Crypto news

26.06.2026
23:31

Michael Saylor demonstrates unwavering loyalty to Bitcoin amid the legal storm surrounding Strategy

Michael Saylor, co-founder and visionary of Strategy (formerly MicroStrategy), broke a long silence to publicly reaffirm the company's commitment to Bitcoin. On June 26, he posted on social media platform X, stating that Strategy continues to focus on "high credit quality and long-term value creation." This statement came amid several serious challenges: an investigation by the law firm Rosen Law Firm and growing pressure on the company's capital structure.

Legal Risks and Market Pressure

The situation surrounding Strategy is intensifying. Rosen Law Firm has launched an investigation to determine whether top executives misled investors regarding five securities offerings. The company has not yet issued any official comments. In his post, Saylor sidestepped this issue, emphasizing discipline in capital management. This telling omission sends a signal to both shareholders and creditors: the current volatility is merely a test that the company will overcome through strategic endurance.

Strategy holds 847,363 BTC on its balance sheet—more than 4% of all Bitcoin that will ever be issued. The average purchase price is approximately $75,500 per coin, significantly higher than the current market rate. This gap has led to a reduction in the premium on MSTR shares, which investors paid for indirect leveraged access to Bitcoin. At the same time, interest is growing in how the company finances new purchases.

Critical Moment for Preferred Securities

The majority of Bitcoin was acquired through several issuances of preferred shares traded on the exchange. These securities are now under significant pressure due to Bitcoin's weakening price and declining market confidence in the dividend model. The day before Saylor's statement, prominent critic Peter Schiff once again pointed out the weak performance of Strategy's stock. According to his data, MSTR common shares have fallen 84% from their all-time high, while STRC preferred shares have dropped 25% from par value, with their yield reaching 15.3%.

Paying dividends on the preferred shares costs the company approximately $1.2 billion per year, while recently disclosed cash reserves total only $1.4 billion. This is enough for about a year under current conditions. Questions about the long-term sustainability of STRC are becoming increasingly pressing.

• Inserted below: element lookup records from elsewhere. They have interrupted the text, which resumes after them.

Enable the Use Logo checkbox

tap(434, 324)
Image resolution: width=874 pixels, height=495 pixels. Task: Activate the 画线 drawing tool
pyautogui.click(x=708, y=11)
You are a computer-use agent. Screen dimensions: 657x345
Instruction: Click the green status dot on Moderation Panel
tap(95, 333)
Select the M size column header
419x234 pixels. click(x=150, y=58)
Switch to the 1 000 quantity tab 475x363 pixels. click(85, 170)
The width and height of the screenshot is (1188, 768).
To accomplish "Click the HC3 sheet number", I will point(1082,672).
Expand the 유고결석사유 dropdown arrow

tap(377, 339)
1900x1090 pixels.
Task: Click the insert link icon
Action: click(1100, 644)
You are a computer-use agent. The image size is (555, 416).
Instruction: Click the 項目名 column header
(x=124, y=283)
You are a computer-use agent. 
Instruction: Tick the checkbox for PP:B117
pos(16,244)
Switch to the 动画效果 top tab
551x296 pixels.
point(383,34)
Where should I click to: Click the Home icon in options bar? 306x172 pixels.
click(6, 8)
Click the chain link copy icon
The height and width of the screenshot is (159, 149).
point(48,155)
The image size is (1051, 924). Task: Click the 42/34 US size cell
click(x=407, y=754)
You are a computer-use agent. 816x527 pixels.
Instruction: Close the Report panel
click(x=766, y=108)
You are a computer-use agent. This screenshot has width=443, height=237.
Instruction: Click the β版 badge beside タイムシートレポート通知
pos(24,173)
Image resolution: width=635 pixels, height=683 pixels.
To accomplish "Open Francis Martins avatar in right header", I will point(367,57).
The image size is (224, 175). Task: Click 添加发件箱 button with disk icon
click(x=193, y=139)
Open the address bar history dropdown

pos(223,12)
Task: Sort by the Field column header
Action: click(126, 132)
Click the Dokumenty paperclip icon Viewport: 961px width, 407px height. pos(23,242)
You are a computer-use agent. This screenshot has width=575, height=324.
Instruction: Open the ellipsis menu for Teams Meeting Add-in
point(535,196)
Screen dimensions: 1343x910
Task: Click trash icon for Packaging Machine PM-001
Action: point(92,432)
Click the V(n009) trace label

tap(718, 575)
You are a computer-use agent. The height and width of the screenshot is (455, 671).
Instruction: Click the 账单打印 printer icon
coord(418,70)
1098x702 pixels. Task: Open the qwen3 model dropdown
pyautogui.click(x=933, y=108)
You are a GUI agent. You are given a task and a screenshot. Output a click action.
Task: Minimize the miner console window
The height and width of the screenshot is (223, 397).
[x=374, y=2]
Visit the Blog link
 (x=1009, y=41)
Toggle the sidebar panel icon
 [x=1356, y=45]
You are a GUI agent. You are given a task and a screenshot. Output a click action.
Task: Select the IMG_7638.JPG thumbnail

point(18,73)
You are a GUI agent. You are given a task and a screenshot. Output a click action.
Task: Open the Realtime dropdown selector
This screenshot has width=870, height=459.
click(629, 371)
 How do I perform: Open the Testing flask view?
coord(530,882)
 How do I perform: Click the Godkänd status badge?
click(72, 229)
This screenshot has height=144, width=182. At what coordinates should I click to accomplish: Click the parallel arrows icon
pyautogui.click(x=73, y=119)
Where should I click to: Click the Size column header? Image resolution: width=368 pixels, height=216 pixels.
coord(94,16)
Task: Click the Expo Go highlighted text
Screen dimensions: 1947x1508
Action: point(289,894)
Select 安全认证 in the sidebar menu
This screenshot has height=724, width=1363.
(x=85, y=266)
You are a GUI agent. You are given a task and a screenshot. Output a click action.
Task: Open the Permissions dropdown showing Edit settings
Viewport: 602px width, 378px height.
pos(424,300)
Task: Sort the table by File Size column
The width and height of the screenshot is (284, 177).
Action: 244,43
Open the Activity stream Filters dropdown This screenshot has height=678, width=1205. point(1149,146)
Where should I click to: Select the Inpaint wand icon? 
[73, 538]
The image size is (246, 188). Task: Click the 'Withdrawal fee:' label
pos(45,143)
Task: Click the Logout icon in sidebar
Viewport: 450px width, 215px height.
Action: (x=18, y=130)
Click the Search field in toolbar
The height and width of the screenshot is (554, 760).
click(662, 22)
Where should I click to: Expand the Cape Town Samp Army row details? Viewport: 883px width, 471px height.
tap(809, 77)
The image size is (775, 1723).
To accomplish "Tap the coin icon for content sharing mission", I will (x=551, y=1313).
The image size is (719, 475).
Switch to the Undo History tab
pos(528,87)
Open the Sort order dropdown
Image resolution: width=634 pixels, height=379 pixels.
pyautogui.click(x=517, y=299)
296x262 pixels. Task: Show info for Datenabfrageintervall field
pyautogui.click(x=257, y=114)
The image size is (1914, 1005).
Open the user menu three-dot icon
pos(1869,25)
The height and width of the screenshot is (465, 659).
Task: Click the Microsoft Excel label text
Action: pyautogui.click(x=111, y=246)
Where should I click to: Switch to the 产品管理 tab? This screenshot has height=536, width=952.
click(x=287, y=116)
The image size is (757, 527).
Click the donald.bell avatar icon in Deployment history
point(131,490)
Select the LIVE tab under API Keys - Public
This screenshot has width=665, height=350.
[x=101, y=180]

Cryptalist Analytical Conclusion: Saylor is betting that Bitcoin will recover faster than the company's cash reserves run out. However, the legal investigation is not just market noise. If Rosen Law Firm finds evidence of misleading investors, it could lead to serious financial and reputational consequences. Currently, Strategy's fate depends on two factors: the speed of BTC's price recovery and the outcome of the investigation. In the coming months, we will see whether Saylor's structure can withstand this stress test.